Is $\langle x_{1}\cdots x_{n}-1 \rangle$ a prime ideal in $\mathbb{C}[x_{1},\dots, x_{n}]$?

Question

I've heard from Google that the algebraic torus, the zero locus of $x_{1}\cdots x_{n}-1=0$, is an affine variety, which means $x_{1}\cdots x_{n}-1$ is an irreducible polynomial, which means $\langle x_{1}\cdots x_{n}-1 \rangle$ is a prime. But I still don't know how I can prove that it is prime ideal. Could anyone give me a hint for approaching this?

Answer 1

Here is a hint (and if you cannot complete it I may come back and do so):

1. If you are not satisfied with $z_1-1$ is irreducible for induction first step, prove that $z_1z_2-1$ is irreducible
2. The induction hypothesis is that for $k\ge 1$ we assume that $z_1\cdots z_k -1$ is irreducible
3. Consider now $f=z_1\cdots z_{k+1}-1$ and assume, by contradiction, that $f=gh$ and $g,h\not\in\mathbb C$.
4. Without loss of generality we can assume that $g(z_1,\dots,z_k,1)=1$, you can then show (use the induction hypothesis) that $$g(z_1,z_2,\dots,z_{k-1},1,z_{k+1})=g(z_1,\dots,1,z_k,z_{k+1})=\dots=g(1,z_2,\dots,z_k)=1$$
5. Can you now show that $g$ is $1$?

Answer 2

Here is a slick way to deal with things that doesn't require any computation. We want to show that the ideal $I := \langle X_{1}X_{2}\cdots X_{n} - 1 \rangle$ is a prime ideal of $\mathbb{C}[X_{1}, \ldots, X_{n}]$. Instead, put $R = \mathbb{C}[X_{1}, \ldots, X_{n-1}]$, and let $f(X_{1}, \ldots, X_{n-1}) = X_{1}\cdots X_{n-1} \in R$. Via the isomorphism $R[X_{n}] \cong \mathbb{C}[X_{1}, \ldots, X_{n}]$, we can then view the ideal $I$ as $\langle fX_{n} - 1 \rangle$ in $R[X_{n}]$.

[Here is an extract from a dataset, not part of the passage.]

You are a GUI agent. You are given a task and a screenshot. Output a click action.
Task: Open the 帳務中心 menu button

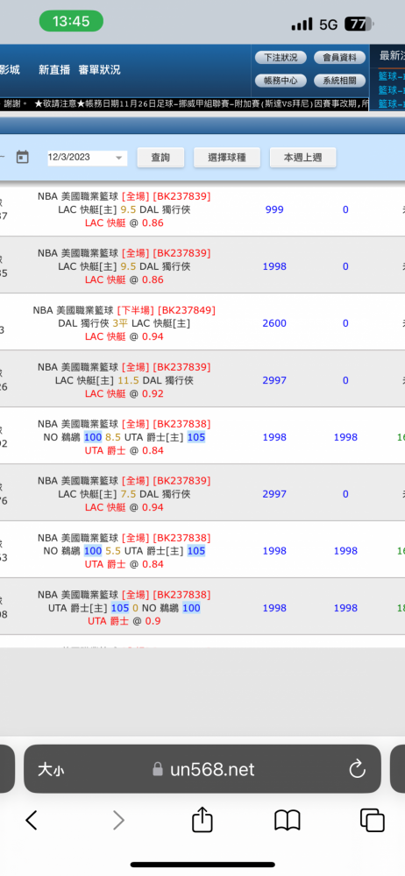[x=281, y=81]
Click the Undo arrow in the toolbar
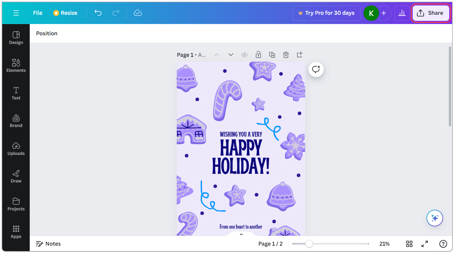Viewport: 454px width, 253px height. (x=98, y=13)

Now, it is well-known that for any commutative ring $A$ and any element $f \in A$, the localization $A_{f}$ is isomorphic to $A[X]/\langle fX - 1 \rangle$. (One way to see this is that both rings satisfy the universal property of localization at the multiplicative subset $S = \{1, f, f^{2}, \ldots\}$; this is done here. Another beautiful, explicit approach is given here.) Hence, we have that $\mathbb{C}[X_{1}, \ldots, X_{n}]/I \cong R[X_{n}]/\langle fX_{n}-1\rangle \cong R_{f}$. Since $R$ is a domain, any nonzero localization of $R$ is also a domain, whence $I$ is prime, as desired.

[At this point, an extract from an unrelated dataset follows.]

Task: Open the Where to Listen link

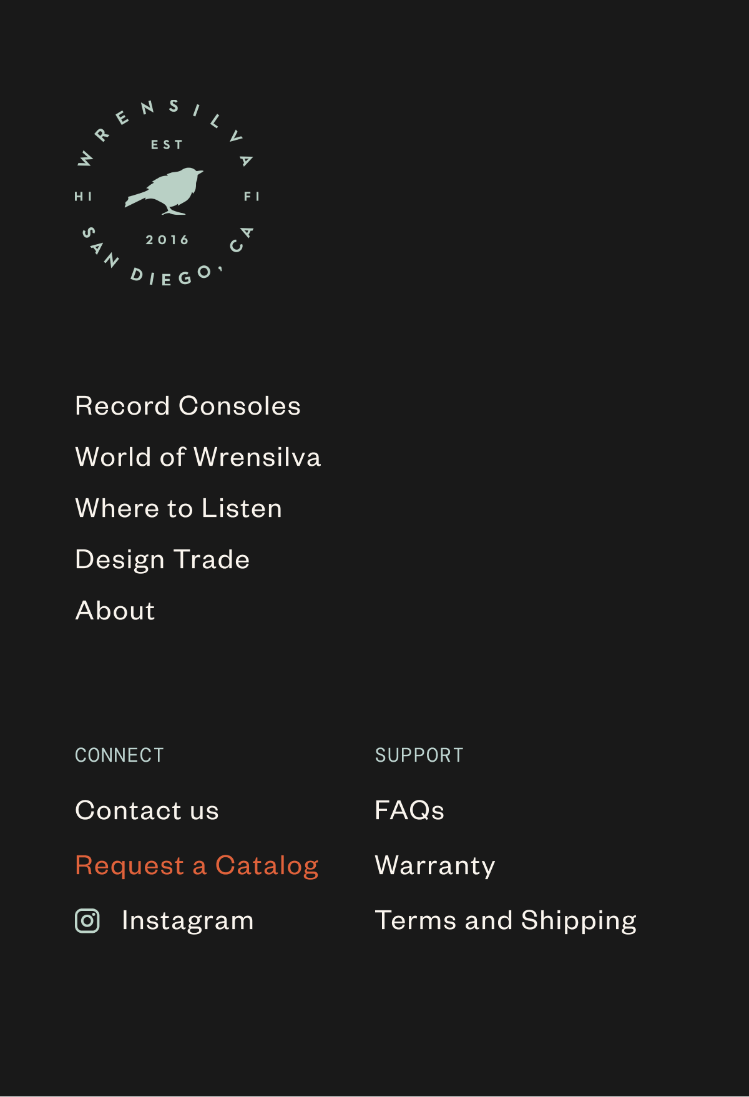Action: coord(179,508)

Incidentally, thinking about the geometry of this variety (at least the closed points) naturally leads one to this approach, I think. If we think about the points of this variety as solutions $(a_{1}, \ldots, a_{n}) \in \mathbb{C}^{n}$ to the equation $x_{1}\cdots x_{n} = 1$, then it is clear that this is equivalent to requiring that $a_{1} \cdots a_{n-1} \in \mathbb{C}^{\times}$, and $a_{n} = \frac{1}{a_{1}\cdots a_{n-1}}$.